Only about 2 percent of the water that gets filtered and purified for human consumption actually needs to be clean enough to drink, according to Kevin McGovern.

First, 40 percent to 70 percent of the water that gets treated at centralized water stations gets lost in the voyage between the water authority and your home because of leaky pipes, mismanagement and evaporation. Clearly, lost water doesn't need treatment. And the water that makes it into homes? 90 percent gets consumed in showers and washing clothes. That water can contain higher levels of fluoride and arsenic than drinking water.

"The problem is that there is so much mismanagement and waste in the water industry," said McGovern, an investor with a long history in the water and beverage industry. "The water industry is bigger than pharma, but you'd never know it."

He's hoping to start to change that pattern with The Water Initiative, a start-up that wants to deploy point-of-use water purifiers. The company-which counts record producer Quincy Jones, MIT professor Eugene Fitzgerald (The Merton Flemings professor of Materials Engineering--we incorrectly said Flemings was involved) among others as principals – will start selling its first units in Mexico in January or February. The units will cost around $12 to $15 a month and be sold as a service. Because the water flows through with gravity, they will require almost no energy.

"We like to say we are the last mile of water," he said. "Distribution is just as important as the [purification] technology."

After the Mexican launch, TWI will look to expand in other Latin American countries. In the second half of 2009, it will explore the possibility of entering India. Another one of the principals in the company is R.N. Tata, the head of the sprawling Tata conglomerate.

For the past four years, a growing chorus of experts and scientists has warned about the dire shortages of water for agriculture and human consumption. Droughts in Ukraine and Australia exacerbated the shortage of food earlier this year. Half of the hospital beds in many countries are filled with patients suffering from water borne diseases, which also kill three to five million children a year. Residents in some neighborhoods in cities like New Delhi get their drinking water delivered by truck.

Right now, water purification in most parts of the world is conducted in centralized, government-owned plants. The water then gets shuttled down pipes to homes and factories. Consumers in Europe, North America and parts of Asia might have Brita filters at their homes, but that water has already passed through multibillion dollar facilities before it comes out of taps.

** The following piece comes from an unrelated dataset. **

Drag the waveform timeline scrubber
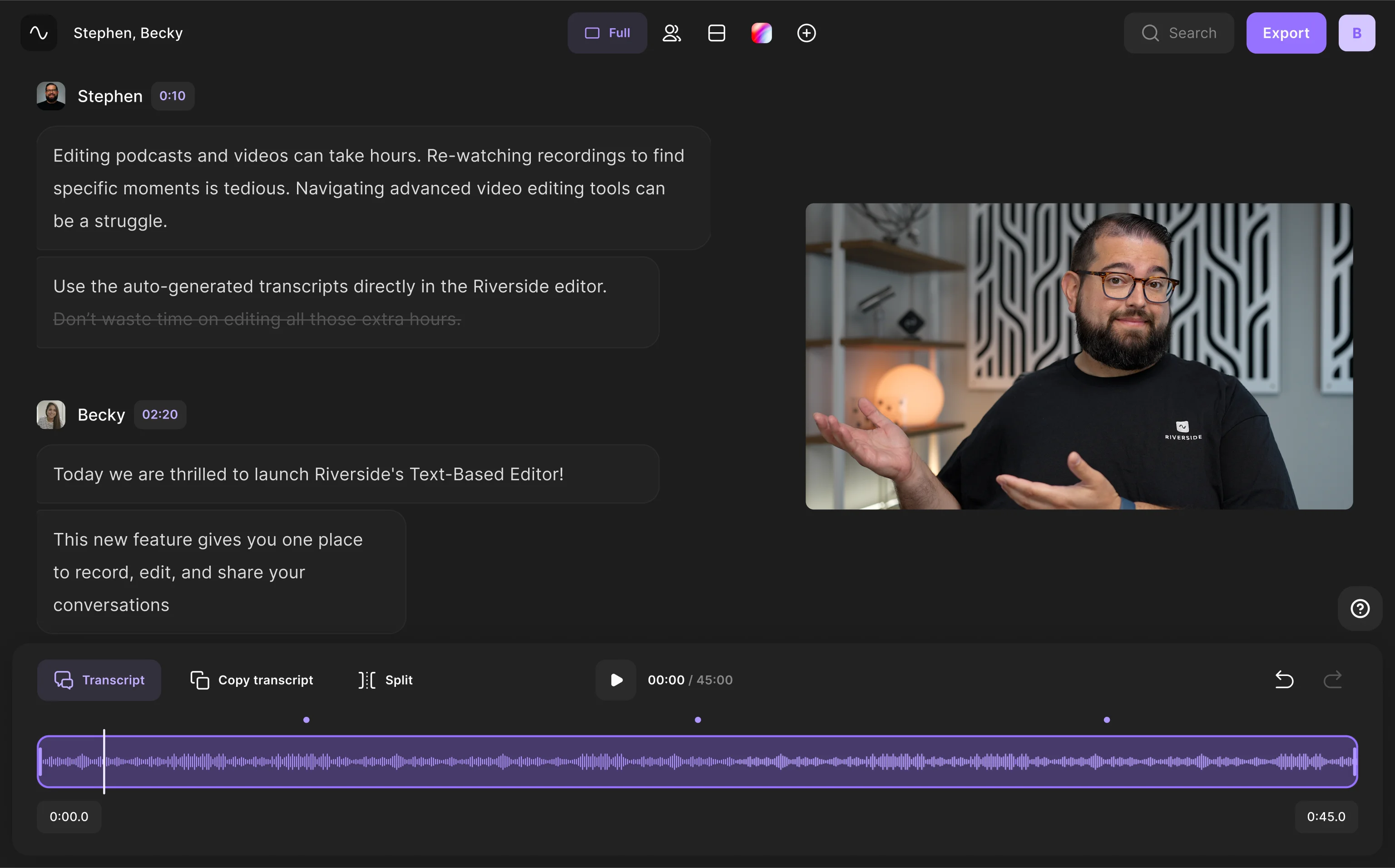[x=105, y=763]

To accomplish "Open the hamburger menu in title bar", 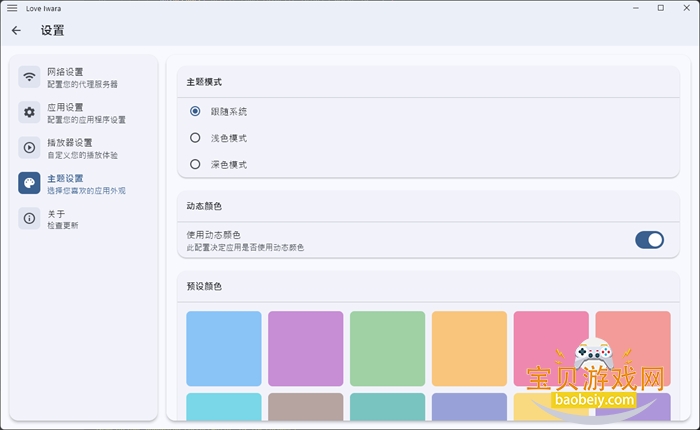I will pyautogui.click(x=12, y=8).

In countries like Israel and Singapore centralized processing can cost even more because of extra processing. Israel gets about five percent of its drinking water from the Ashkelon desalination plant while a small percentage of Singapore's industrial and drinking water is NEWater, or water reclaimed from the sewage system.

Improving point-of-use filters and increasing their numbers can help developed and emerging nations avoid the time and expense-vote on a bond issue anyone?---required for centralized processing.

A shift toward point-of-use filtration and purification could conceivably also help break the logjam in water investing for VCs. Almost all greentech VCs express interest in investing in water. Energy Recovery, which produces equipment to make desalination more energy efficient, held one of the few green IPOs this year. Before the stock market swoon, the stock was up around 50 percent from its IPO price. Still, most complain that good deals are few and far between. Most also don't want to get into large, capital-intensive projects.

Interestingly, some of the companies that have received VC funds this year – Miox (purification with salt) and HaloSource (disinfecting chemical beads and point-of-use filters) – are focused on localized purification.

Others, of course, are also looking at the market at TWI, including the Reliance Industries conglomerate that competes with Tata. Iluxon, a Mexican company, has a device that can distill two gallons of water a day with sunlight. Charging $12 to $15 a month in emerging markets will likely limit the customer base to only certain segments of the population. 

TWI's in some ways functions more like an integrator than an inventor. It meets with professors at various universities-MIT, Cornell, UCLA, etc. – and then licenses what it believes is promising technology, builds a device around it with input from local residents and  figures out a sales strategy.

The initial devices will not be all-purpose purifiers. They will eliminate fluoride, arsenic and some other substances. They will not eliminate biological materials  and cannot be used for desalination. (UPDATE: McGovern updated and said that it will eliminate biological materials and testing will continue for more contaminants.) He also won't share a picture of it yet.

Nonetheless, modules for biological purification, desalination and other types of purification will be possible in the future.